Using a Mylar® template under the water-torn edge of the Sekishu Hanshi-mare hinging tissue, paste was applied by brush to the top three-eighths of an inch of the hinge paper. After air-drying for a few seconds, the pasted tissue was positioned on the top edge, verso, of the painted sample. Pressure was applied with a bone folder to help secure the bond. Polyester webbing was then positioned as a non-stick interleaf, followed by placement of desiccated blotter squares, used to wick off excess water. During the first hour, blotter squares were changed five times; in the five subsequent hours, blotter squares were changed one per hour; the hinges remained under weights overnight.

Hinges were applied four days prior to tensile testing. Batches were numbered and separated into two groups—one for current testing and one for future testing—by a coin toss. The samples were placed into an air-tight plastic bag separated by one-ply rag board.

3. Testing

The experiment was conducted at the Testing Facility of International Paper Company, Tuxedo Park, New York, on January 6, 1998. Testing was performed under the direction of paper scientist, Dennis Crawshaw, and with the help of tensile test technician, John Conklin.

3.1 Conditioning Environment

The experiment was undertaken in the test environment of 50% and 73% F, within the range specified in TAPPI T 402 om-88, standard conditioning and testing atmospheres [relative humidity of 50% ±2%, and a temperature of 23.0 ±1.0 degrees C (73.4 ±1.8 degrees F)].

3.2 Sample Trimming

Prior to tensile testing, each hinged sample was trimmed uniformly using a Thwing Albert 1" precision cutter model JDC 1-12, resulting in five one-inch-wide (25.0 ±0.5 mm) replicants per each 8" X 6" sample.
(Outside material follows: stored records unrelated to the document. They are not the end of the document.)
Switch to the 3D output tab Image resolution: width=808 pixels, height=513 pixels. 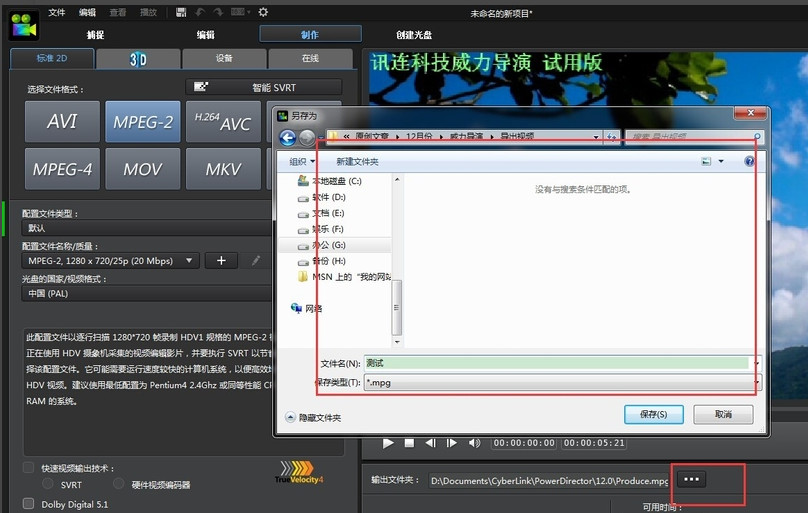(138, 59)
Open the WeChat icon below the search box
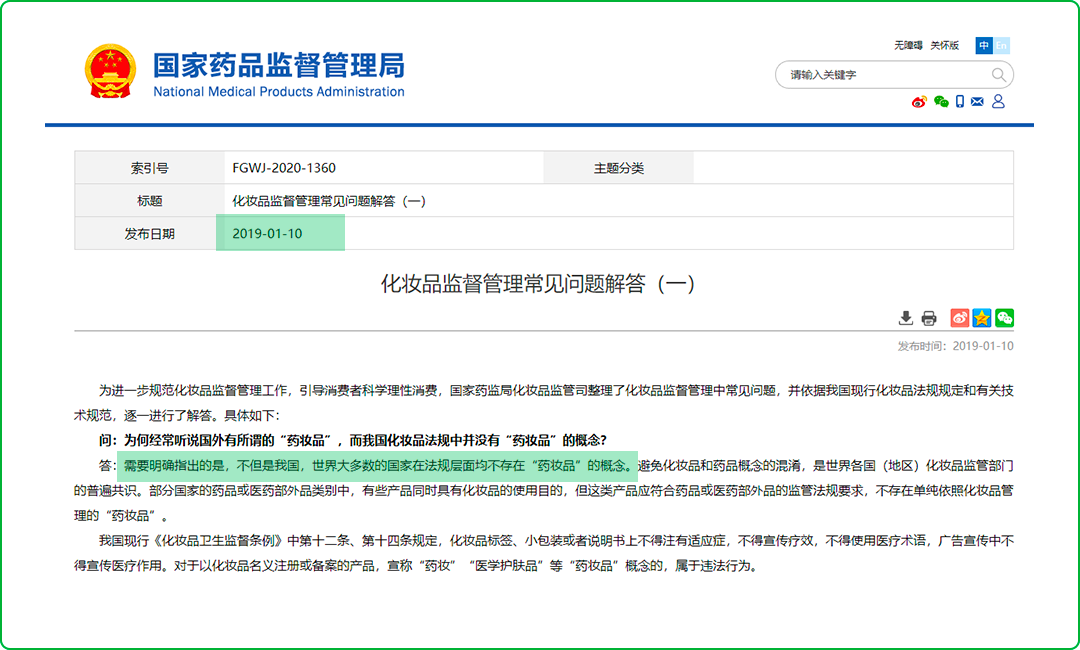Screen dimensions: 1080x650 point(940,102)
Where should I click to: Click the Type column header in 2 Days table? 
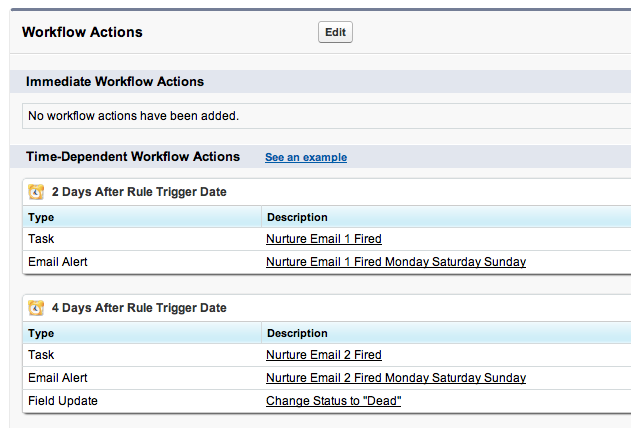[41, 217]
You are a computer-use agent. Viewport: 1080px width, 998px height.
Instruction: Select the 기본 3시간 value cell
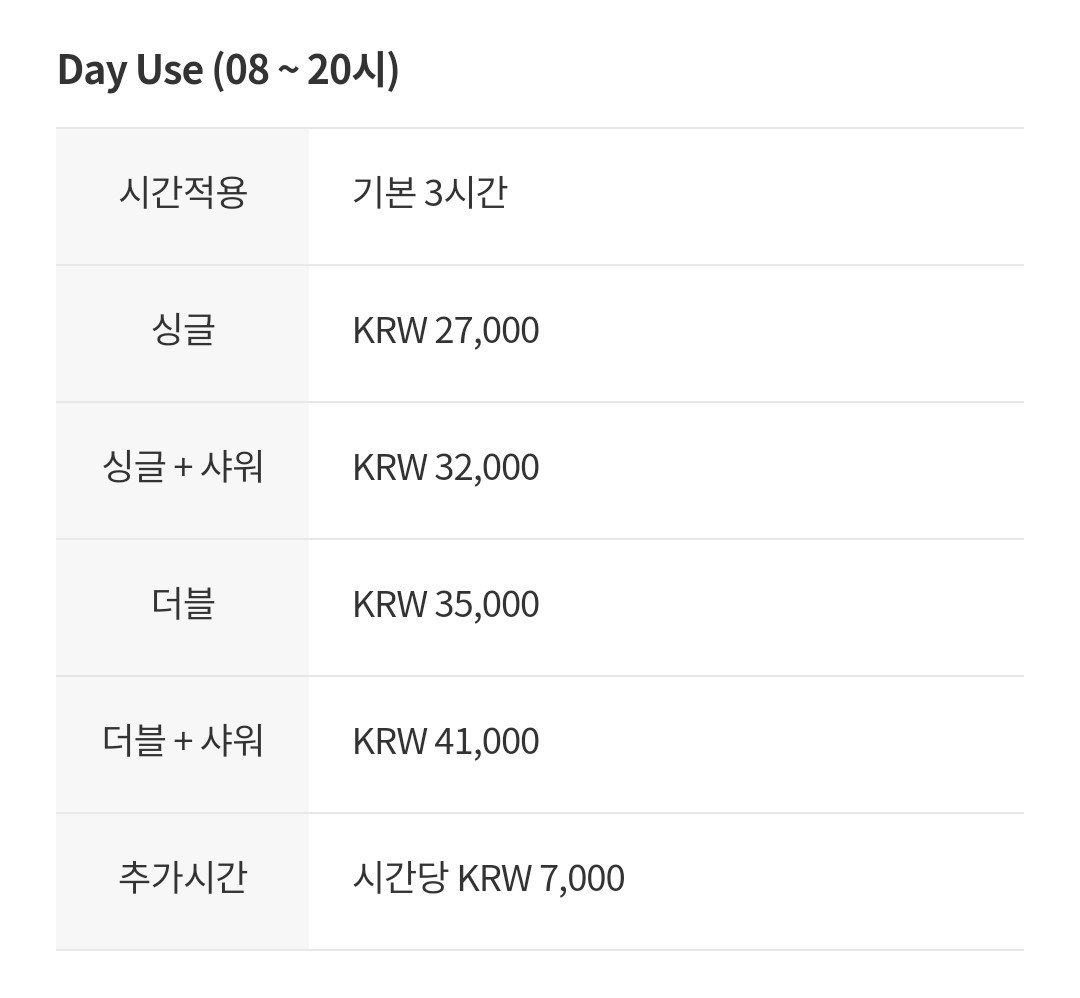[429, 192]
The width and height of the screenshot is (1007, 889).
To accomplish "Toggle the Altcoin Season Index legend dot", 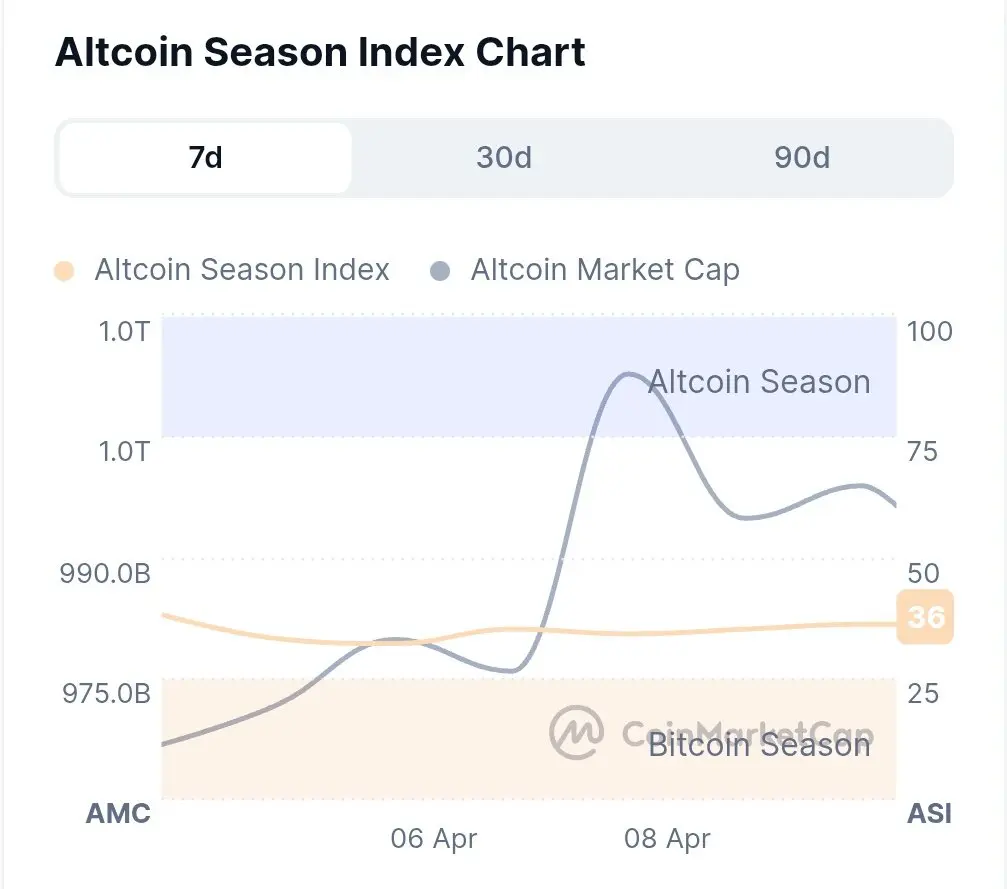I will pyautogui.click(x=65, y=271).
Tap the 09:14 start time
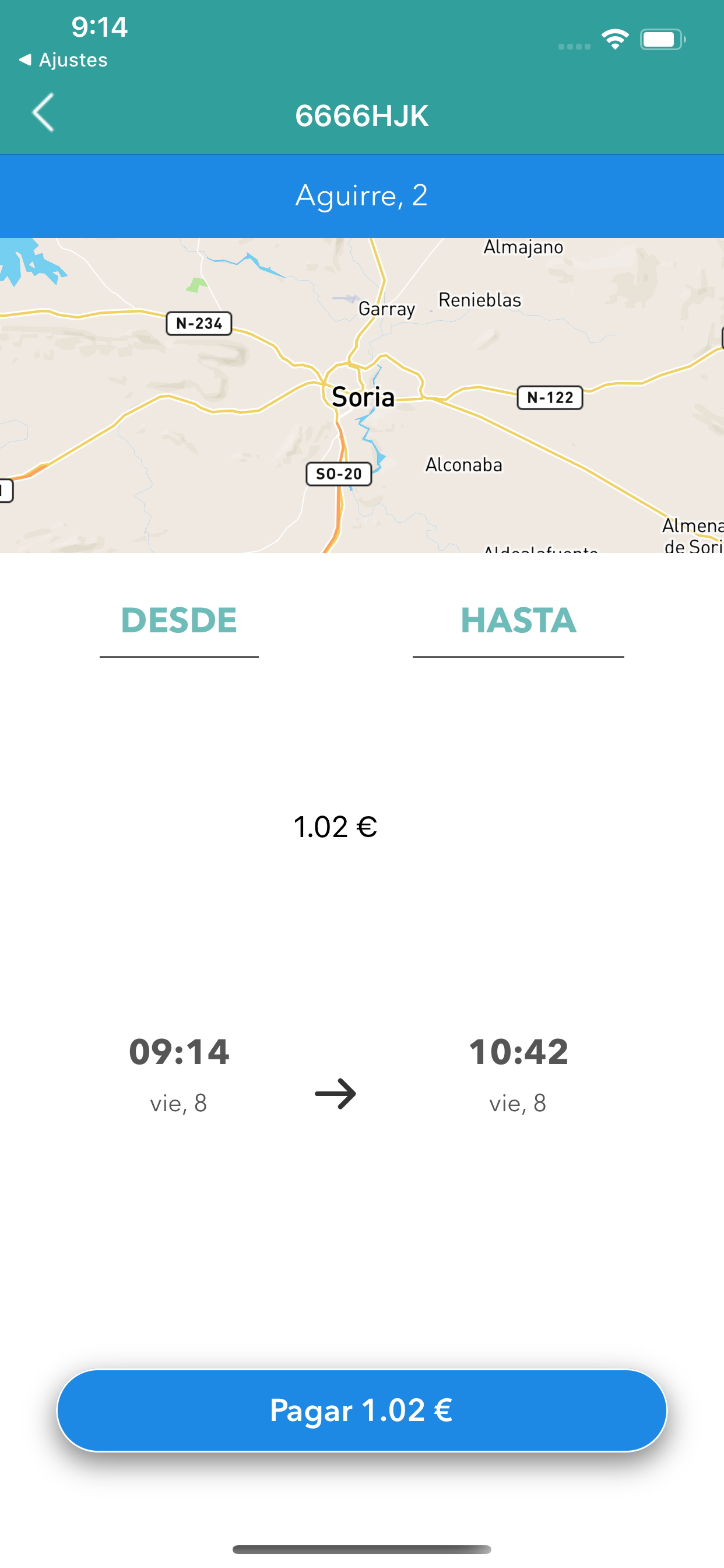 click(179, 1052)
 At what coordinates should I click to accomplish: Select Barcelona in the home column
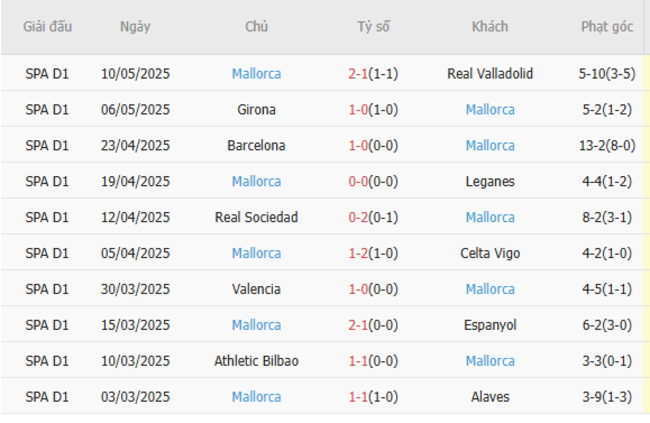256,146
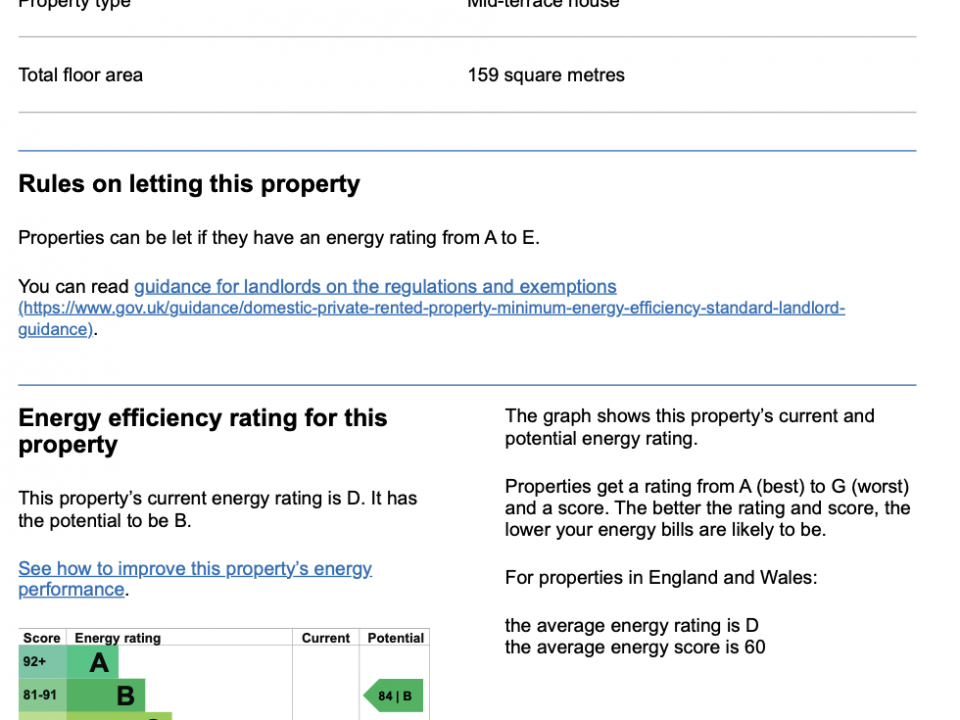Viewport: 960px width, 720px height.
Task: Click the B energy rating band
Action: (x=124, y=695)
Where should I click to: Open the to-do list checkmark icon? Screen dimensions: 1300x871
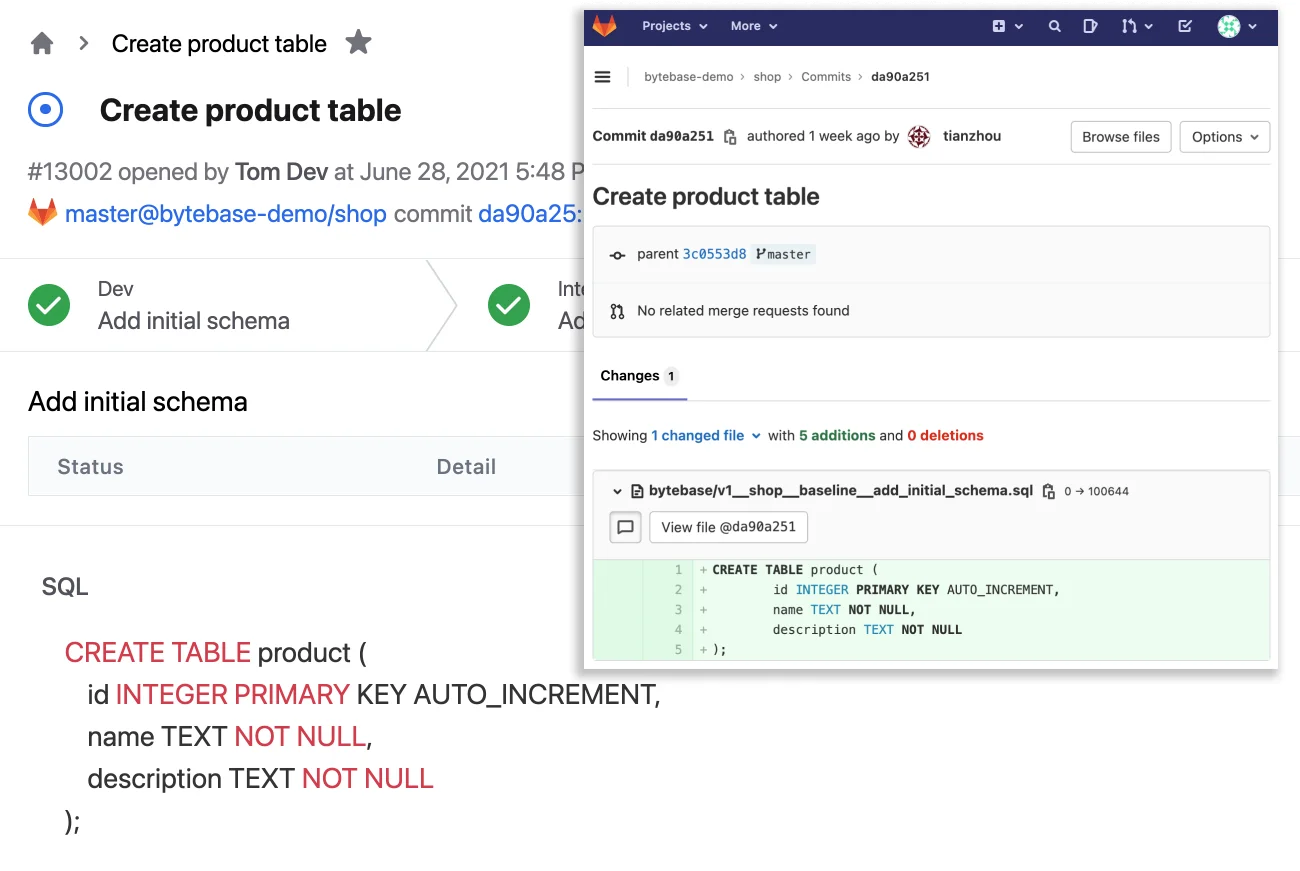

Within each group type (I-IV), samples were labeled at the top of the hinge, from left to right, with letters "a" through "e" using a soft graphite pencil. The trimmed specimens were then conditioned to ambient levels of temperature and humidity for three hours.

3.3 Test Groups

The test groups are depicted in Table 1 and as follows:

I YELLOW OCHRE STRAIGHT
II YELLOW OCHRE THINNED
III ENGLISH RED LIGHT—STRAIGHT
IV ENGLISH RED LIGHT—THINNED

As suggested by conservation literature, a pre-test trial was conducted (Bradley 1984). This initial trial batch of twenty specimens—five of each variant—was run to test the effects of different grips (both the one-inch flat-head and the half-moon shaped grippers), at varying distances from the lap-joint (1/8" and 1"), and at different cross-head speeds (0.25 in/minute and 0.5 in/minute).

3.4 Procedure

The test group of forty specimens—ten specimens of four variants each—were then tested. Lap/shear tensile tests were carried out on an Instron Tensile Tester, Model 1122 with a 5500R Series system interface, and Series IX software. The trimmed samples were positioned between two 1" flathead grippers outfitted with textured rubberized padding. Initial distance between jaws measured seven inches. Cross-head speed was set at 0.5 inch per minute, and the load cell was calibrated for a full scale load range of 224.809 lbf.

During each test, the cross-head movement is programmed to stop at the moment of material failure—whether hinge, adhesive, or painted support. The force required to create the failure is measured in pound-force per inch (lbf/in) or kilo-Newtons per meter (kN/m), and recorded for each sample. During operation, the lower cross head moved in a downward motion, drawing the painted newsprint support away from the hinge, which was held stationary at top. The cross heads return automatically to the initial distance of seven inches apart, the broken sample is removed, and the next sample is inserted.

4. Results

After testing, all samples were examined and data were recorded according to TAPPI Test T 813 om-91, Tensile test for the manufacturer's joint of fiberboard shipping containers. Observations and calculations included type of failure, average load at failure with standard deviation, degree of oil saturation in sample, and experimenter's notes.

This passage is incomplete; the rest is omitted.